◆ Problem to work on: Could you convert the entries, from the first line up to and including the line with "pos(314,337)", into a JSON list of strings with one string per line, skipping blank lines and leaving the pictures out?

◆ Material shown:
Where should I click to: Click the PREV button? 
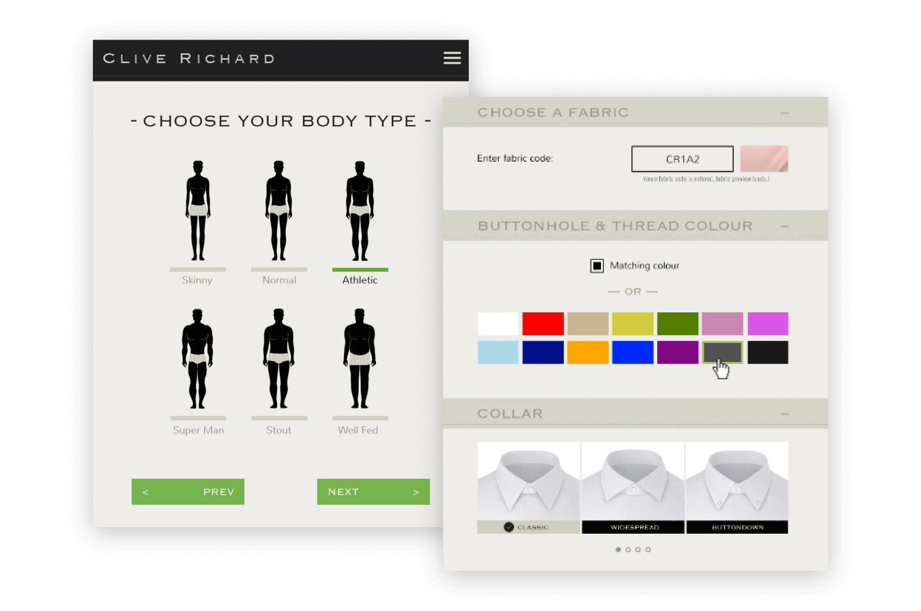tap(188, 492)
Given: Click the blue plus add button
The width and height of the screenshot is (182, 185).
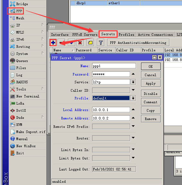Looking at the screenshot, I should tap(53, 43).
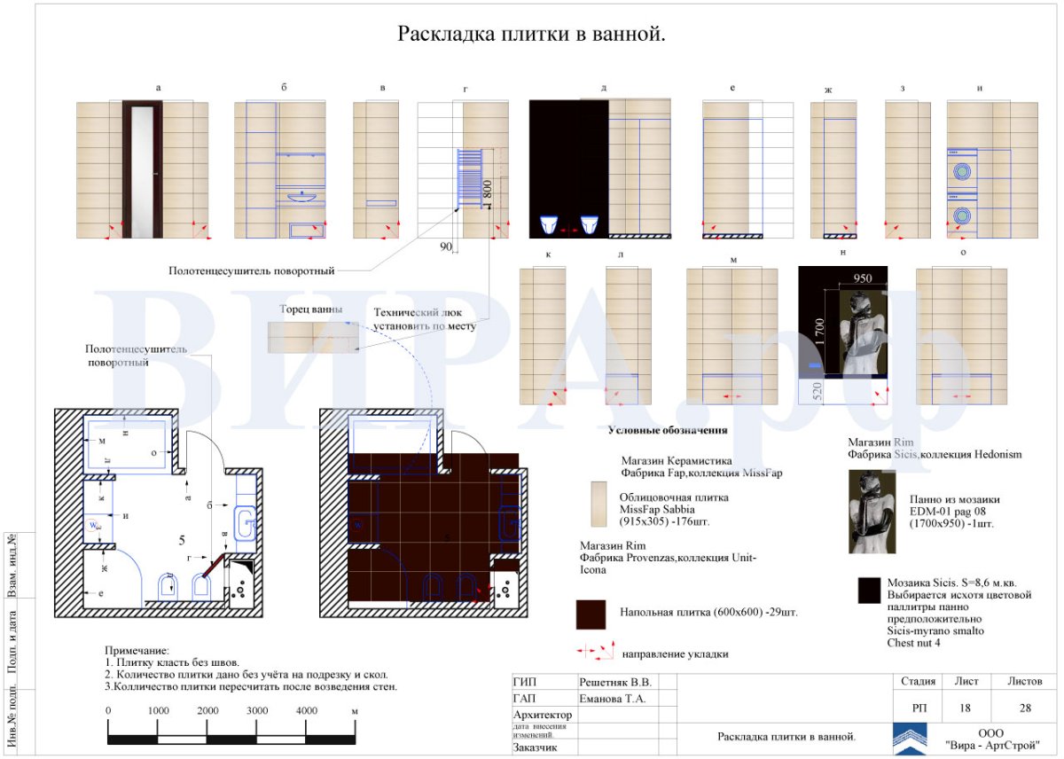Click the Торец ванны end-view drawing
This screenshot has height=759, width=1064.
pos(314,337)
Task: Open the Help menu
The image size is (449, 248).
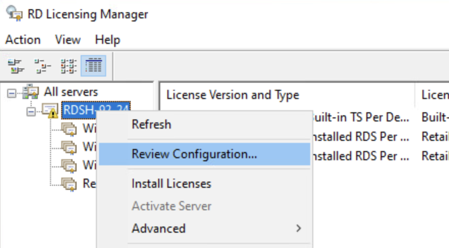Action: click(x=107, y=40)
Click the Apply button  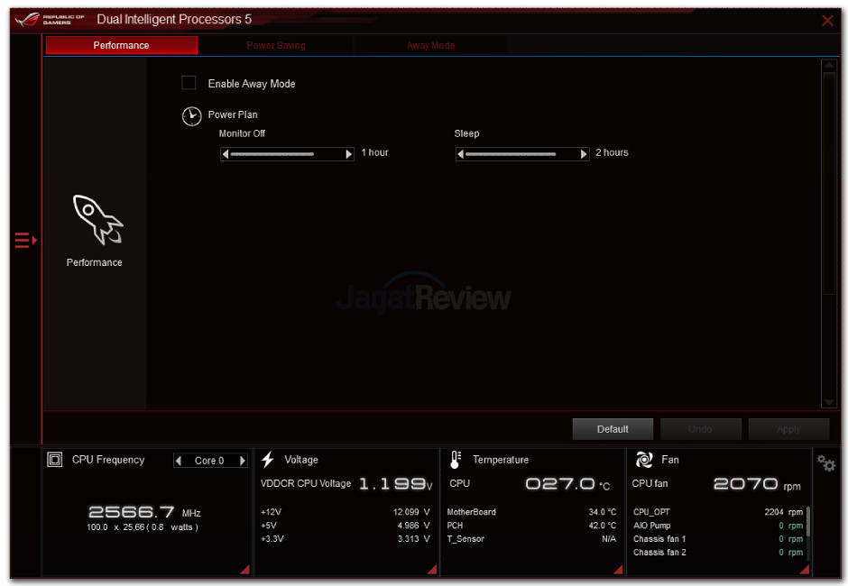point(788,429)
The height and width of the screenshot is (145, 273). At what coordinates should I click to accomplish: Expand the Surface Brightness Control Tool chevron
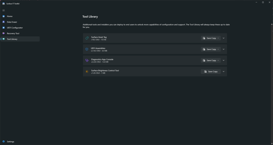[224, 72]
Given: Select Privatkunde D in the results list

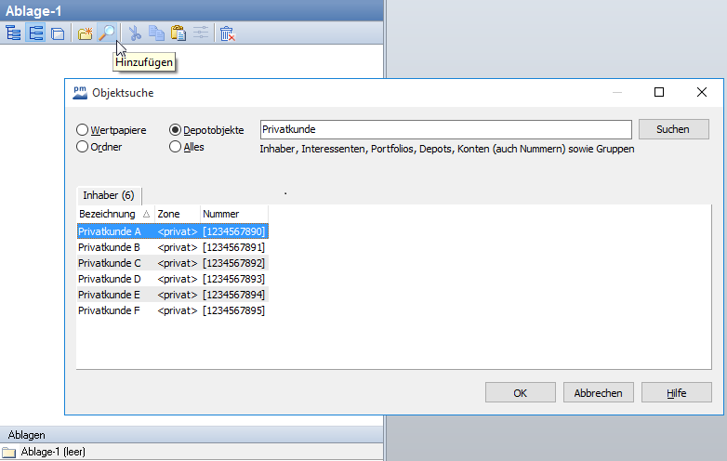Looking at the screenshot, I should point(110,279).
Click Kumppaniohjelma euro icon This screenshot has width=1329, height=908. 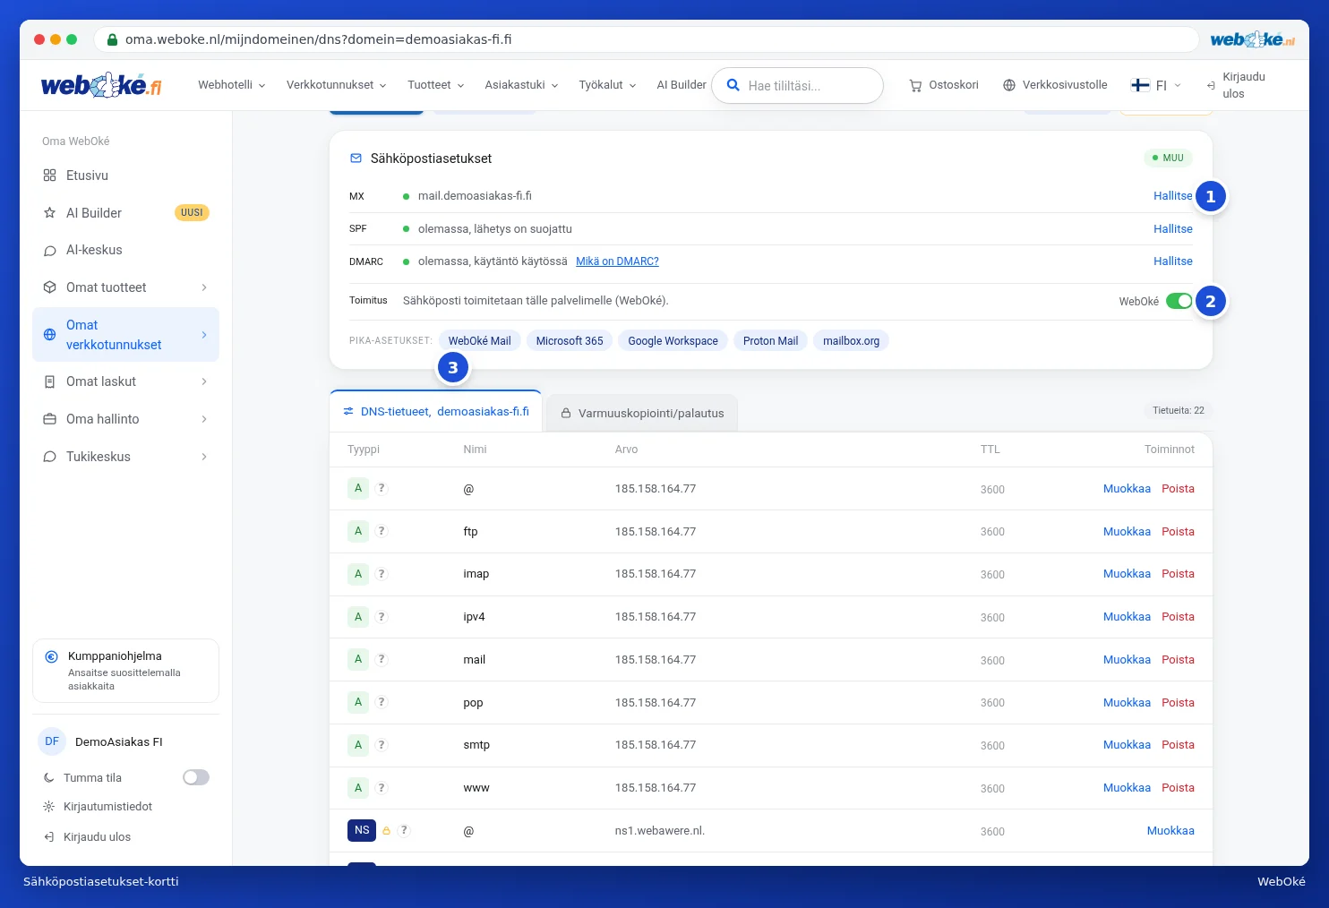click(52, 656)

◆ Solution:
[
  "Where should I click to: Click the PREV button? ",
  "tap(188, 492)",
  "Given: Click the blue plus add button",
  "The width and height of the screenshot is (182, 185).",
  "Looking at the screenshot, I should tap(53, 43).",
  "Click the Торец ванны end-view drawing",
  "This screenshot has height=759, width=1064.",
  "pos(314,337)"
]